Stored items:
+--

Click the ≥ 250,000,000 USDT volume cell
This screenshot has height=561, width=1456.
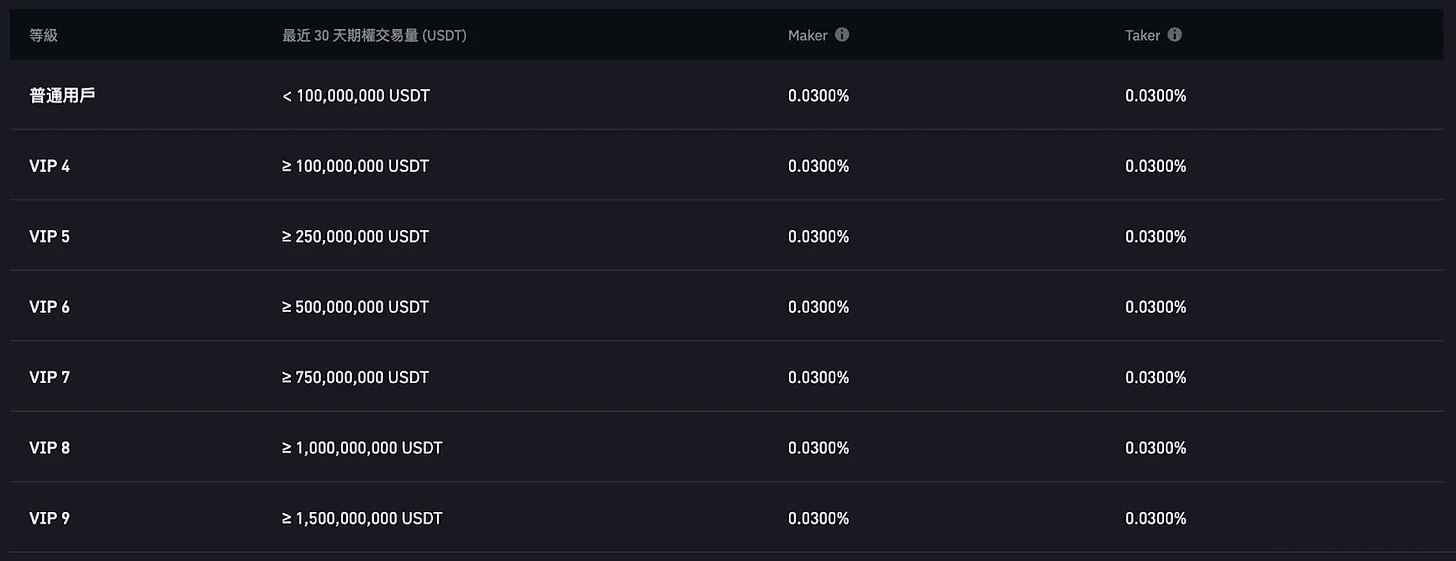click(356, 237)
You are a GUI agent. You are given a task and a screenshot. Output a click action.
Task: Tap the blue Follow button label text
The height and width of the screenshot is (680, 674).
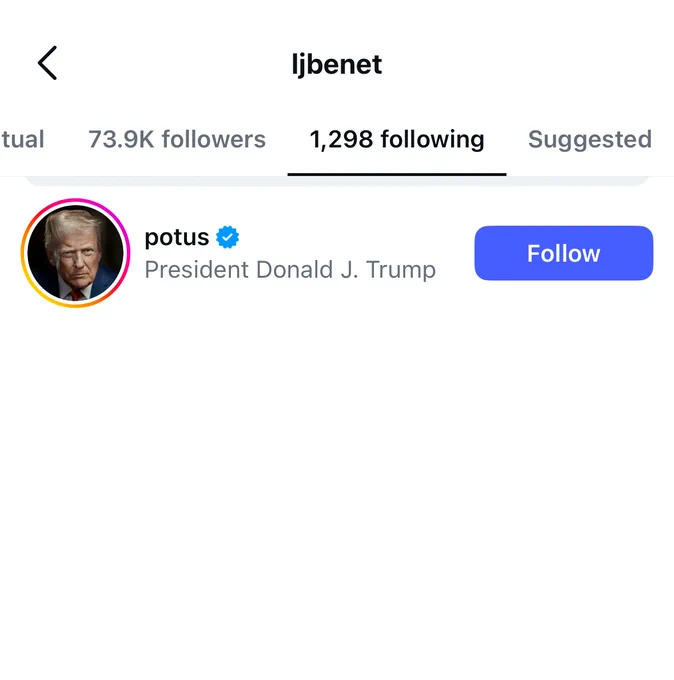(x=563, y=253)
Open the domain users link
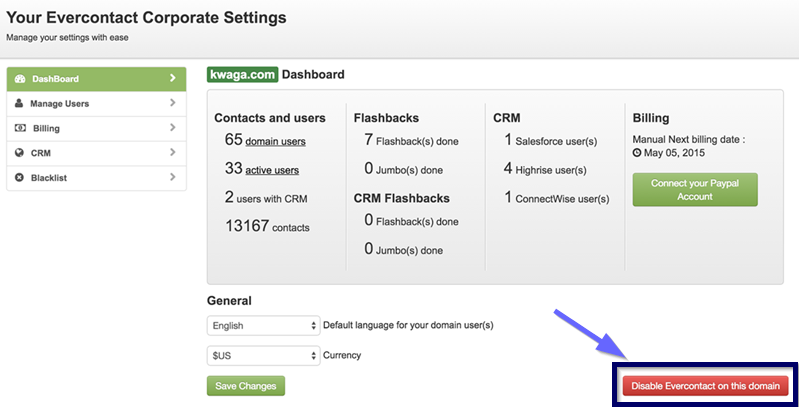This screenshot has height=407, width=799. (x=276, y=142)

+--

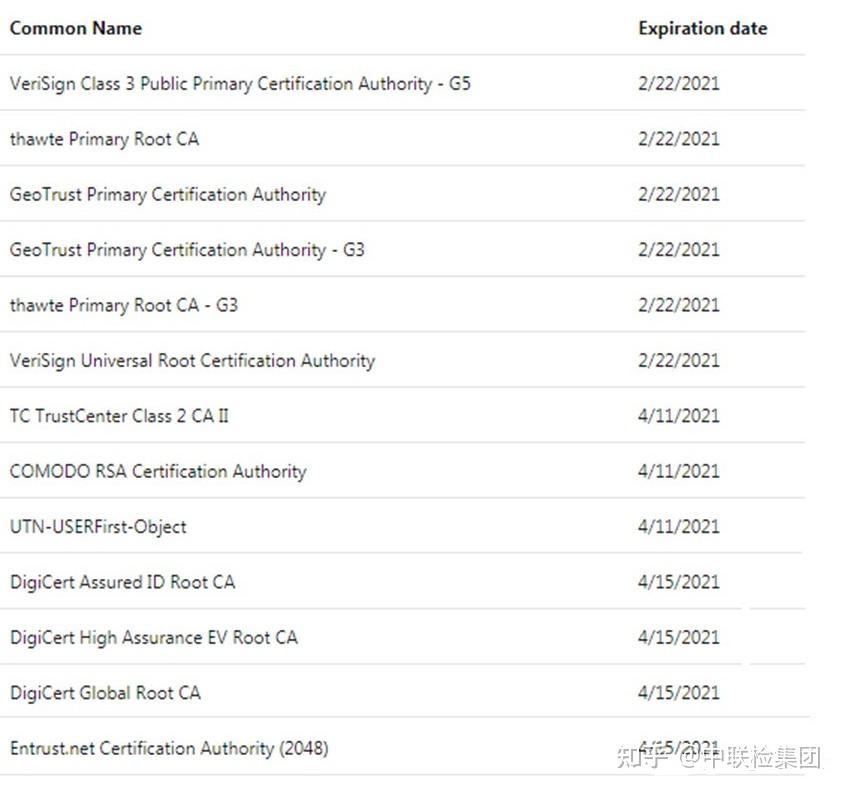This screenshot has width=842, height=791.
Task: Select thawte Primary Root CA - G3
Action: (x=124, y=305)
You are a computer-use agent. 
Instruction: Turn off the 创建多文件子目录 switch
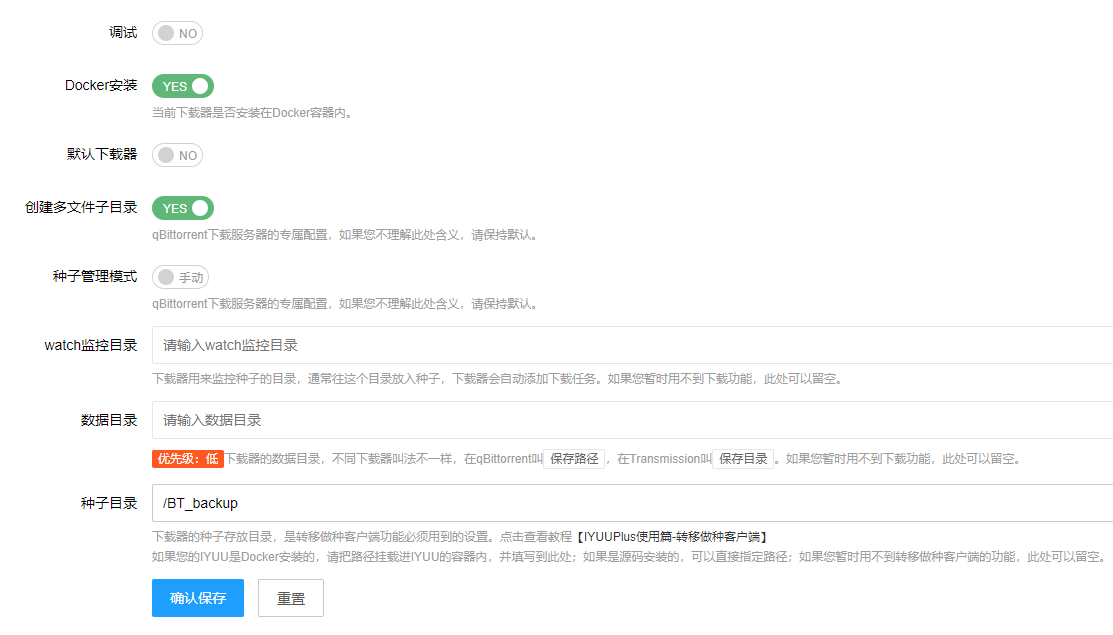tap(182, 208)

+--

• ASSIGNMENT
Every line that holds the string "agent" must be copied from the records above.

• EXERCISE ANSWER
You are a GUI agent. You are given a task and a screenshot. Output a click action.
You are a computer-use agent. 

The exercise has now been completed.